Sheen smiled up at me in the mirror.

“Now I definitely know you’re lying.”

“Then who is he?”

Sheen said nothing, staring straight ahead as he drove, his jaw muscles clenching and unclenching. I kept twisting and pulling at the tape.

“How much is Hub Walker involved in all of this?”

“Hub Walker is a has-been who has no idea how lucky he is to be with the lady he’s with. Crissy deserves better. She always wanted kids, but he didn’t. Said one for him was enough.”

“You got any bambinos, Ray?”

Sheen said nothing.

“Your boss has a passel of ’em.”

Stony silence. A few more tugs and my hands would be free.

“OK, maybe you can answer this one for me: how is it that Greg Castle and Ruth Walker’s daughter can’t see at night, but the paternity test showed Greg wasn’t her father?”

Maybe it was the way Sheen looked back at me in the rear-view mirror and smiled smugly, but that’s when I knew.

“You took the test for him. You passed yourself off as Castle.”
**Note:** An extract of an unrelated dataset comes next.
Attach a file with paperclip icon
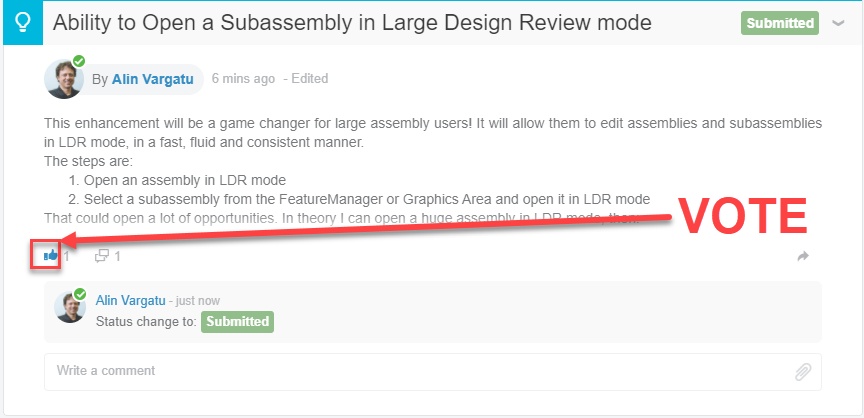 coord(803,372)
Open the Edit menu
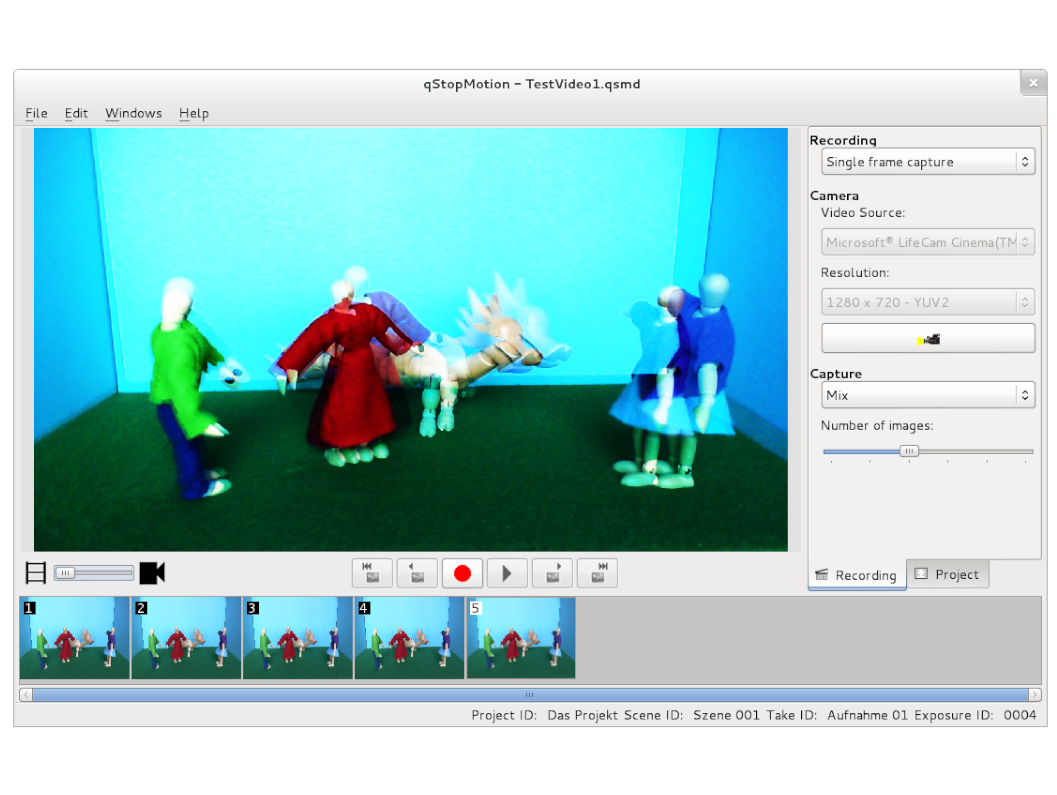Screen dimensions: 1057x795 76,113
Sheen cut the wheel and exited the freeway. We turned south onto a two-lane highway, wending past an Indian gambling casino and, within minutes, through dark, desolate hills.

“The least you could do is tell me where you’re taking me to die.”

“I don’t owe you any explanations, Logan.”

The duct tape binding my wrists tore apart. I was good to go.

“OK, Ray, be that way.”

I sat up and rammed my elbow into his right ear, then nailed him with a knife-edged left to the right side of his neck — your basic judo chop.

The tiny car veered sideways, careened off the road and flipped over, coming to rest on its right side in a concrete drainage culvert. Only I was no longer occupying the backseat. I was sitting in a daze on the side of the road, about seventy-five feet behind the wreck, having been ejected through the MINI’s now-mangled convertible roof. That I was uninjured beyond some scrapes, a pain in my lower left leg, and a throbbing left thumb, was not what amazed me. It was the fact that my ankles were no longer bound. The force of the crash had apparently ripped the duct tape clean away, along with my left shoe.

A bee buzzed past my head. Then another, this one closer. In my stupor, it took me a half-second to remember that bees navigate by the sun. They rarely fly at night. Casually, I looked down the culvert at Sheen and realized those weren’t bees zipping past. They were bullets.